§ **TASK REQUIREMENTS**:
Duplicate the data below word for word, starting at its very first line and ending with the line that contains "nav-bottom-strip is located", including both.

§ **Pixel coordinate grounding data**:
- - -
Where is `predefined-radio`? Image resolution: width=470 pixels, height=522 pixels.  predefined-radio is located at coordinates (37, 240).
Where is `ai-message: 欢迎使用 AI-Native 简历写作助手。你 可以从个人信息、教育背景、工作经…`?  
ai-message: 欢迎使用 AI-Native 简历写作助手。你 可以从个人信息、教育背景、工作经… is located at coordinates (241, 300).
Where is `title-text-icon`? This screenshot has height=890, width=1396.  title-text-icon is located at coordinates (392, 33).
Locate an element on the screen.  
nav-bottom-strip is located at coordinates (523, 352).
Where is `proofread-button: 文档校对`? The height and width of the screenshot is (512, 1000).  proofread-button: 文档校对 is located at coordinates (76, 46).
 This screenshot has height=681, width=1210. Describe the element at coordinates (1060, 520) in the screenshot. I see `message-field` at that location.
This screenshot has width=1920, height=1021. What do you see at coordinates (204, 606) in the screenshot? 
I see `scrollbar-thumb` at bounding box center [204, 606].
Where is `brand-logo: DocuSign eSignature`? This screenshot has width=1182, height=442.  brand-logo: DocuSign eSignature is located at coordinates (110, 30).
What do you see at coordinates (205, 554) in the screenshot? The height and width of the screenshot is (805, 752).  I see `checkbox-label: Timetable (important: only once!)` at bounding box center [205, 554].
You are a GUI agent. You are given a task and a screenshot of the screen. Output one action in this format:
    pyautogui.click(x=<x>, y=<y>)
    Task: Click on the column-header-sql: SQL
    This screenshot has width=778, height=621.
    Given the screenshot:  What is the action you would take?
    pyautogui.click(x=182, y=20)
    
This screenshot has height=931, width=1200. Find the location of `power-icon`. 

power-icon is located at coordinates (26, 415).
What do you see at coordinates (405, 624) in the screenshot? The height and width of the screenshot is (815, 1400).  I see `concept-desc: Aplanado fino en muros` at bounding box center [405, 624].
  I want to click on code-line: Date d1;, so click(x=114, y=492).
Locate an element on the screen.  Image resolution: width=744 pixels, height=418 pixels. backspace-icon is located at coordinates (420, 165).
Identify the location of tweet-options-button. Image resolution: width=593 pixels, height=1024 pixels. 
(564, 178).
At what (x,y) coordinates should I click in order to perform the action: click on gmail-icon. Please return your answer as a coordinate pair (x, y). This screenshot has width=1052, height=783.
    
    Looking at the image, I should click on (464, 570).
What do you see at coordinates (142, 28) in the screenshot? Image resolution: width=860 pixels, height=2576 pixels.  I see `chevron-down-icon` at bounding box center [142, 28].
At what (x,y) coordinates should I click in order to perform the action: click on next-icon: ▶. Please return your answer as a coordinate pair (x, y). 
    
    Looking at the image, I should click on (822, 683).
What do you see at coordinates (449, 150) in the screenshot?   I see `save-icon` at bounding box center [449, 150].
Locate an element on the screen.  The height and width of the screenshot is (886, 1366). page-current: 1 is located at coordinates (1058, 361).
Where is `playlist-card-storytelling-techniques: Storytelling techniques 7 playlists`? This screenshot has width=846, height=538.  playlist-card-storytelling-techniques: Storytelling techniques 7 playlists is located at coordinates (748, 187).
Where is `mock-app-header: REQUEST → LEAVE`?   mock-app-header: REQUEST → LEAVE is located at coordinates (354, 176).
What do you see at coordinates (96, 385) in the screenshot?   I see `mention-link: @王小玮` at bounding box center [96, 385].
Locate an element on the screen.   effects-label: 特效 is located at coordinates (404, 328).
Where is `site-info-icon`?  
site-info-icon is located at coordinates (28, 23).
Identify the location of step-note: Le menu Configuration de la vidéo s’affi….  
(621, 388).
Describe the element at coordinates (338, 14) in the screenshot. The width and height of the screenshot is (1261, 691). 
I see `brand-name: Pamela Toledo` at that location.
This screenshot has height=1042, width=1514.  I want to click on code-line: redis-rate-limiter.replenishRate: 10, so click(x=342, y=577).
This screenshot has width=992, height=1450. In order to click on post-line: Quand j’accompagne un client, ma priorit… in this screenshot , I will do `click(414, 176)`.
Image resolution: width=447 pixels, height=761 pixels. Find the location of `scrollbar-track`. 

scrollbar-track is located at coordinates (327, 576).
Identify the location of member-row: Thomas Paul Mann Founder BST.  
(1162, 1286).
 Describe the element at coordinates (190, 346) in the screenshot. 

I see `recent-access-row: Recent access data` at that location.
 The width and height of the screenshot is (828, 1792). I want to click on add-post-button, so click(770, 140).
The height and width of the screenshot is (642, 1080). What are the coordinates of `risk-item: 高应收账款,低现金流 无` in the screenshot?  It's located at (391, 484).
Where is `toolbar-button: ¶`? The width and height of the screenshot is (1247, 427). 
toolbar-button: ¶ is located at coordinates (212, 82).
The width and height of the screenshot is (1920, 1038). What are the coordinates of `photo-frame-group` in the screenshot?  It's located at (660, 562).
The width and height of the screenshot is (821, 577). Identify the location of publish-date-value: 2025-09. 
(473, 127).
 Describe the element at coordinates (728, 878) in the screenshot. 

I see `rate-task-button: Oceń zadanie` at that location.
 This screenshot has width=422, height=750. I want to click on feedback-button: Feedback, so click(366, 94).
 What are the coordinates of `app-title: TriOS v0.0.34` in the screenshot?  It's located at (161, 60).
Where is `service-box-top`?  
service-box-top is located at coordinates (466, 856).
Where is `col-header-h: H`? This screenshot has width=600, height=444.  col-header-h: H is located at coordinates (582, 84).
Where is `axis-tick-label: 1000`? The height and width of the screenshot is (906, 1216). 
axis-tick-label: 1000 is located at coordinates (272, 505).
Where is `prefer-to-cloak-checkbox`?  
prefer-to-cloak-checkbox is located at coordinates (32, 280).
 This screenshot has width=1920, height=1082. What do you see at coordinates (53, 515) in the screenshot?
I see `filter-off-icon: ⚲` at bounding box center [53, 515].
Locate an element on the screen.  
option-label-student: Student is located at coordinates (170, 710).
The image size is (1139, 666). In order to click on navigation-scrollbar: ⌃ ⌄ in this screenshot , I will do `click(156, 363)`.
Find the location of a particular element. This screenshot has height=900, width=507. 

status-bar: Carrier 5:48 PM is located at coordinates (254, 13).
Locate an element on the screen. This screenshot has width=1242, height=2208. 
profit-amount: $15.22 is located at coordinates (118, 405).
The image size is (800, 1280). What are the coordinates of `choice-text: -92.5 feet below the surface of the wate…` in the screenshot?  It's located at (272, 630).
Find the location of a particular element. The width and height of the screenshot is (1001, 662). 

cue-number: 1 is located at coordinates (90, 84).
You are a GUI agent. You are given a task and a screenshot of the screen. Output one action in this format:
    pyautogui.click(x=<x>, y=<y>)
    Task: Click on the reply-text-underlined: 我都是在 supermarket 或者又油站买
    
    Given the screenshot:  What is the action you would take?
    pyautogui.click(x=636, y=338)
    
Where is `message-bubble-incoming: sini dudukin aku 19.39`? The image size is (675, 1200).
- - -
§ **RESULT OF THIS EXERCISE**:
Where is `predefined-radio`? Image resolution: width=470 pixels, height=522 pixels.  predefined-radio is located at coordinates (37, 240).
Where is `ai-message: 欢迎使用 AI-Native 简历写作助手。你 可以从个人信息、教育背景、工作经…`?  
ai-message: 欢迎使用 AI-Native 简历写作助手。你 可以从个人信息、教育背景、工作经… is located at coordinates (241, 300).
Where is `title-text-icon`? This screenshot has height=890, width=1396.  title-text-icon is located at coordinates (392, 33).
Locate an element on the screen.  
nav-bottom-strip is located at coordinates (523, 352).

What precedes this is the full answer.